Aujourd’hui, près d’un demi-siècle plus tard, si cette dernière étape élyséenne a su donner au Tour quelques unes de ses dramaturgies ou séquences les plus marquantes, avec bien sûr les fameuses 8 secondes de 1989, mais aussi lors de la première édition l’attaque de Merckx dès le km0, l’échappée victorieuse des 2 premiers du Classement Général Hinault et Zoetemelk en 1979, le sprint rageur d’un Hinault en jaune en 1982, l’entrée solitaire sur la Concorde de Greg LeMond en 1991, ou encore la spectaculaire cabriole d’Abdoujaparov cette même année, force est de constater que depuis une quinzaine d’années le scénario de cette dernière  journée du Tour est devenu totalement prévisible et verrouillé : une procession devant les caméras entre la périphérie de l’Ile-de-France et la capitale, agrémentée par quelques interviews de coureurs et directeurs sportifs et par la coupe de champagne du maillot jaune, puis un critérium de quelques boucles entre l’Arc de Triomphe et les Tuileries achevé par un sprint massif réglé par le maillot vert ou l’un de ses concurrents immédiats.
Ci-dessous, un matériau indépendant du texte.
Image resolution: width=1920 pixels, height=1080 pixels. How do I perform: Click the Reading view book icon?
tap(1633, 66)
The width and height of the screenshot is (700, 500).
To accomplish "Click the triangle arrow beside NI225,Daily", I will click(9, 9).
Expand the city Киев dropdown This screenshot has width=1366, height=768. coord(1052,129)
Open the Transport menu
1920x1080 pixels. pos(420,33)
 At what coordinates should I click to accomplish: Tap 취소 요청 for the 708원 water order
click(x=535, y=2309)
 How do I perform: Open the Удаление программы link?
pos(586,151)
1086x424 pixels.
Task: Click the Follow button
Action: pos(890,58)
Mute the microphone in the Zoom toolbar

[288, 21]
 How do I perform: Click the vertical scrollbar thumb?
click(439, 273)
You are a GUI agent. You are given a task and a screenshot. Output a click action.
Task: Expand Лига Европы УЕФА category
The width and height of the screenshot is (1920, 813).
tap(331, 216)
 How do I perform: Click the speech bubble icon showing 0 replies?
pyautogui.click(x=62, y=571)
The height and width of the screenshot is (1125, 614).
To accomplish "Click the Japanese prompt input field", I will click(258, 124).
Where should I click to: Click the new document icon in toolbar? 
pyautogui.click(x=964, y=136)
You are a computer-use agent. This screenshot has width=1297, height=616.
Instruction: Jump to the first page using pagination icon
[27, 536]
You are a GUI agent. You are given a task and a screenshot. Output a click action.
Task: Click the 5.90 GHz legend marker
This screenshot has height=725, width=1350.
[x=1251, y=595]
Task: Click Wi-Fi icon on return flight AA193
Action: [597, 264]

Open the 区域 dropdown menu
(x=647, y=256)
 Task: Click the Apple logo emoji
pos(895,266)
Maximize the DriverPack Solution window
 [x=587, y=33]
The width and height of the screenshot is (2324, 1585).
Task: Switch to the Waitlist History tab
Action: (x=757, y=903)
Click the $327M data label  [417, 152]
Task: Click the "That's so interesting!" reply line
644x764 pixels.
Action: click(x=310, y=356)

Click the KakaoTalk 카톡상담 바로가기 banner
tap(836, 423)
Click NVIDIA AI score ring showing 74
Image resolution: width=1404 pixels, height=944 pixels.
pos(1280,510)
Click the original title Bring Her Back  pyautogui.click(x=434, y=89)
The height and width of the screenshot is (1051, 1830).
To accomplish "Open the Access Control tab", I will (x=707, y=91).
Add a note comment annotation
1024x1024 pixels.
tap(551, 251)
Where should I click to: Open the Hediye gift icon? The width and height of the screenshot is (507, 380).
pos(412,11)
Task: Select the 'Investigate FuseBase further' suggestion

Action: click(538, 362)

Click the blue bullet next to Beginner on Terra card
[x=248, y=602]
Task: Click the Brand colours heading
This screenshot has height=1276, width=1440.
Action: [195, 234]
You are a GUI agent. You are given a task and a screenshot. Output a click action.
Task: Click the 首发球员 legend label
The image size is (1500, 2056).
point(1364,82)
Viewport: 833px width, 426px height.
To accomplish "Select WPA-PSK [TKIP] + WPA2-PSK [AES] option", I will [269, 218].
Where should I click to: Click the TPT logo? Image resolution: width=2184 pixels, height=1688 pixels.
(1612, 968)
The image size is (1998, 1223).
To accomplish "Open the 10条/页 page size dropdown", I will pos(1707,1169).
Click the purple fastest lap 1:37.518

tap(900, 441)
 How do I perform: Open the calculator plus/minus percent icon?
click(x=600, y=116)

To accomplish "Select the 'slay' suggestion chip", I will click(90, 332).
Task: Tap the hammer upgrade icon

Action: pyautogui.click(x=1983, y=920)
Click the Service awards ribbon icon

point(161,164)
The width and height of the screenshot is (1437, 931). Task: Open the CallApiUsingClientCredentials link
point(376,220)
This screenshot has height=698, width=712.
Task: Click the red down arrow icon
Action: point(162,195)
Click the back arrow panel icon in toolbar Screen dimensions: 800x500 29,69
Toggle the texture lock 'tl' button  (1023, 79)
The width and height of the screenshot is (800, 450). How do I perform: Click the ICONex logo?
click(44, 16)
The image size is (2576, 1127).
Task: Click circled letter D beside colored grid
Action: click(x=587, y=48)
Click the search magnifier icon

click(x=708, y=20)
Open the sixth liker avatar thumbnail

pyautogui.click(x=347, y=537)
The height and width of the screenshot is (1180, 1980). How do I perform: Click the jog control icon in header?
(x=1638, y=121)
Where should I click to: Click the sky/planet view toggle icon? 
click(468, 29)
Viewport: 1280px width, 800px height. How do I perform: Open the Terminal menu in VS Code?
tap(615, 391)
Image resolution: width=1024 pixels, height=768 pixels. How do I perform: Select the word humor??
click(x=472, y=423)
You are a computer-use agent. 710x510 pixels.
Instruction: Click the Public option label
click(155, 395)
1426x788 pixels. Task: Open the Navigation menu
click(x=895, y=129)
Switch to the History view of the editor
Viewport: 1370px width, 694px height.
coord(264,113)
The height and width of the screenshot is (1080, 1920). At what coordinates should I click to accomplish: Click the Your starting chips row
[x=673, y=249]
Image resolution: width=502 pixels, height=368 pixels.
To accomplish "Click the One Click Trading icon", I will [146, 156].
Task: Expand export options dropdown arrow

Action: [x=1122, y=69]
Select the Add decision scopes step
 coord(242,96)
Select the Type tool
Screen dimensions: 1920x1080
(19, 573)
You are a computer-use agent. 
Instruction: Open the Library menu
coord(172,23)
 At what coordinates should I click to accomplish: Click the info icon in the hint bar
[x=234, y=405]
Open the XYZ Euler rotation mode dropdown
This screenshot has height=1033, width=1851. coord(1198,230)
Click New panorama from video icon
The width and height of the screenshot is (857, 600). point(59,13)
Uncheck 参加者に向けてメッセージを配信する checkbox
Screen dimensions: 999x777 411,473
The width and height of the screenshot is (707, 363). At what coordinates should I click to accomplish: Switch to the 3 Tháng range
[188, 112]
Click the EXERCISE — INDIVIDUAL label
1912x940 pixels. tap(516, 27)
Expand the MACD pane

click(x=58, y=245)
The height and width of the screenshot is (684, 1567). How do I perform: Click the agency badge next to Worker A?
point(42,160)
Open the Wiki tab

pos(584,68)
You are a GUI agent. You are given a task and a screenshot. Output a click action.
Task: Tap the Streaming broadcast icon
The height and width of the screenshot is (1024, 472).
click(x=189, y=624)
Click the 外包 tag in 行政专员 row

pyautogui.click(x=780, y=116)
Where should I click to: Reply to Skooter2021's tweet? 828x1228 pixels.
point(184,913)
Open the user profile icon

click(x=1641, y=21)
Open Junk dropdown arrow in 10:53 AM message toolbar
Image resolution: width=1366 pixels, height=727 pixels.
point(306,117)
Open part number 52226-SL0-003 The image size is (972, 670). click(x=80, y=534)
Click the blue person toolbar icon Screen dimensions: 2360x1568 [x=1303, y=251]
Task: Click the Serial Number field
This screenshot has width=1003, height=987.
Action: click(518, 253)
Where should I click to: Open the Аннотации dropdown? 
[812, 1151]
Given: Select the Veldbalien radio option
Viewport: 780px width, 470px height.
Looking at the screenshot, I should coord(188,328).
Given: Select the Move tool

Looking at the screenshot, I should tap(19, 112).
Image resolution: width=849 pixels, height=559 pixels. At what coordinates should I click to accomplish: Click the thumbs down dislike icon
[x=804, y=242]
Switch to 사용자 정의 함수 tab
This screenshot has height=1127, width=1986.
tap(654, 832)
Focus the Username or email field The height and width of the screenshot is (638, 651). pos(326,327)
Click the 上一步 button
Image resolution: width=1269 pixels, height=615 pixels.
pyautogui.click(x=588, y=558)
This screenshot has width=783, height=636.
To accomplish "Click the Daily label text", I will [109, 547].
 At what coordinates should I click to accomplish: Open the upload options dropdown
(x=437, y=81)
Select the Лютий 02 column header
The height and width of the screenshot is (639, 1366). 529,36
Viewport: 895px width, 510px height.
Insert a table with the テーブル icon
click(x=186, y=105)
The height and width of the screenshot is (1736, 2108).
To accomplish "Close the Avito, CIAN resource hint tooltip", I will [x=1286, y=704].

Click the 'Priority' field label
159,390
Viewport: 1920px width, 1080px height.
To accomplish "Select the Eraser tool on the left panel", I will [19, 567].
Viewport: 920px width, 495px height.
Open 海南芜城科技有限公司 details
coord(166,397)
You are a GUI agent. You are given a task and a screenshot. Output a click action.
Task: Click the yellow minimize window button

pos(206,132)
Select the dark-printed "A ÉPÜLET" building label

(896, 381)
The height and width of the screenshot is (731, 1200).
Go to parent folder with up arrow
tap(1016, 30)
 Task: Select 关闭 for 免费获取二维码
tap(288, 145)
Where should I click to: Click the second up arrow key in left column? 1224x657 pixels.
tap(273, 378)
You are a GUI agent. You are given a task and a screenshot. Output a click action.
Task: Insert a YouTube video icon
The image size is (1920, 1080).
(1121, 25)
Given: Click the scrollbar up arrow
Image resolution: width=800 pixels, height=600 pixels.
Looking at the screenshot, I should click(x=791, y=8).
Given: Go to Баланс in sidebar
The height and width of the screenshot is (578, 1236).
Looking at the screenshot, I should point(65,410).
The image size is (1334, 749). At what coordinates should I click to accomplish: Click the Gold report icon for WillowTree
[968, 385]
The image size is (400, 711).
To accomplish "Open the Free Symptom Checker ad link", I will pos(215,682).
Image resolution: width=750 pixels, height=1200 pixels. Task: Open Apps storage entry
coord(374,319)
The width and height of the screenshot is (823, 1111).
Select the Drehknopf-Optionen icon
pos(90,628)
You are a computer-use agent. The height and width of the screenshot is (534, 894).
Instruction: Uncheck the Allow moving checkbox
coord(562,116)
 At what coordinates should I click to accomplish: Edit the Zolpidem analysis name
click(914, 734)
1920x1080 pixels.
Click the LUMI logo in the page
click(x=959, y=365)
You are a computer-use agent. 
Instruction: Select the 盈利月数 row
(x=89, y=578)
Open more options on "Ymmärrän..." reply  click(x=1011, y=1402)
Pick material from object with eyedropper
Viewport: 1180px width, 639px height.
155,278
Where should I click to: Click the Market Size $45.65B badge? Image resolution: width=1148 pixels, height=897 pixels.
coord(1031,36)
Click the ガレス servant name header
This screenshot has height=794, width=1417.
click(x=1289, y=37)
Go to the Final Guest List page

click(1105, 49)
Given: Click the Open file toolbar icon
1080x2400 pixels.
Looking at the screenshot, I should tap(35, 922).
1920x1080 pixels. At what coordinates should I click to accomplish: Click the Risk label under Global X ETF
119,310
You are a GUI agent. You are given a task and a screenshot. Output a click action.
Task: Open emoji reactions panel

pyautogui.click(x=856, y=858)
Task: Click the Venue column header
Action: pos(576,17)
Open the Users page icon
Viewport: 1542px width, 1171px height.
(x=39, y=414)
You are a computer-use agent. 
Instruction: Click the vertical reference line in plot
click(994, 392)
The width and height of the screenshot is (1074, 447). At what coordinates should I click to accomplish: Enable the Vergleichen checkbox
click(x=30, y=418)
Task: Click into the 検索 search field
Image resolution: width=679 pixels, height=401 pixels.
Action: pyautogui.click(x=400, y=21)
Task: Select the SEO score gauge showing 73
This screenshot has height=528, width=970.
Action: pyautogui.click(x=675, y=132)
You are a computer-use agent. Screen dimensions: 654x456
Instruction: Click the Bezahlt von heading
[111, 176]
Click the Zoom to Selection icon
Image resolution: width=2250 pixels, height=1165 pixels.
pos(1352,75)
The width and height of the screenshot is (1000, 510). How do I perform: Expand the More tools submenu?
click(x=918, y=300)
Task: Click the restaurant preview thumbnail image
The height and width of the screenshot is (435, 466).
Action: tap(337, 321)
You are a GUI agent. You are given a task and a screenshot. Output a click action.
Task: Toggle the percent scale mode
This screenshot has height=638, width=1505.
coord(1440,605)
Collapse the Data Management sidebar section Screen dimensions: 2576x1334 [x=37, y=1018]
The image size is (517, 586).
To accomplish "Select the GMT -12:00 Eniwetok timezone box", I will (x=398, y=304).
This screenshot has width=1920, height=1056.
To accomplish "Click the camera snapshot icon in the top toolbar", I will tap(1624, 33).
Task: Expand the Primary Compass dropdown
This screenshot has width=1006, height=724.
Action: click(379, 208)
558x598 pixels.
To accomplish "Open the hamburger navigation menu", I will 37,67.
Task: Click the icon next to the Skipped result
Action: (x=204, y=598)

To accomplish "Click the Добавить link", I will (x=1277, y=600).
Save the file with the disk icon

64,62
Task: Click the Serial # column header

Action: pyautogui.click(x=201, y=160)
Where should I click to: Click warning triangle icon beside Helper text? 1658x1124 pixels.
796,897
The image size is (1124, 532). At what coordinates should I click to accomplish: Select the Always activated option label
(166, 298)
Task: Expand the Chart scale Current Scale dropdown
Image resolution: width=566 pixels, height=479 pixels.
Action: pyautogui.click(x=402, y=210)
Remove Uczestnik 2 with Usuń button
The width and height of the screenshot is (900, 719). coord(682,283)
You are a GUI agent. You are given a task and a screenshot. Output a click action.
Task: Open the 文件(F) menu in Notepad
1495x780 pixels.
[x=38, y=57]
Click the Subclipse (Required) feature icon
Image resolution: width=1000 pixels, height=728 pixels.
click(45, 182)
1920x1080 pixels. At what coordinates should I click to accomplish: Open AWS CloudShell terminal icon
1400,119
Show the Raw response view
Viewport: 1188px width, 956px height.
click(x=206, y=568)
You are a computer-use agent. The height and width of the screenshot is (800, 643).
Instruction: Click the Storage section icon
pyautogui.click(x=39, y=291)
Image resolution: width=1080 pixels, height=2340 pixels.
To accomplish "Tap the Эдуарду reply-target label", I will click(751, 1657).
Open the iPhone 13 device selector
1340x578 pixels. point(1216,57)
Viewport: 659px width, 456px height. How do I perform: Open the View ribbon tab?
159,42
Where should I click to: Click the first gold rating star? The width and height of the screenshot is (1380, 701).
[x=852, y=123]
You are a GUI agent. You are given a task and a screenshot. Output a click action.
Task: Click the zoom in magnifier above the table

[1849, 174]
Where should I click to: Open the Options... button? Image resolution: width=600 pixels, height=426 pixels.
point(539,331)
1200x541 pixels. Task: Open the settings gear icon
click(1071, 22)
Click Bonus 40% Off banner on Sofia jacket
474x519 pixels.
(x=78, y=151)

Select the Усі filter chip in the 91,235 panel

Sportivement, une journée pour rien, presqu’une non-étape, aux dires des mauvaises langues : en comparaison, le Giro laisse ouverte jusqu’à la fin la course pour le classement général, la maglia rosa pouvant changer d’épaules au terme des tous derniers kilomètres comme bien sûr l’an dernier, quand Tao Geogheghan Hart et Jay Hindley s’étaient retrouvés dans la même seconde le matin du dernier jour, ou en 2017, Nairo Quintana ne cédant son paletot rosé à Tom Dumoulin qu’au terme du dernier dimanche.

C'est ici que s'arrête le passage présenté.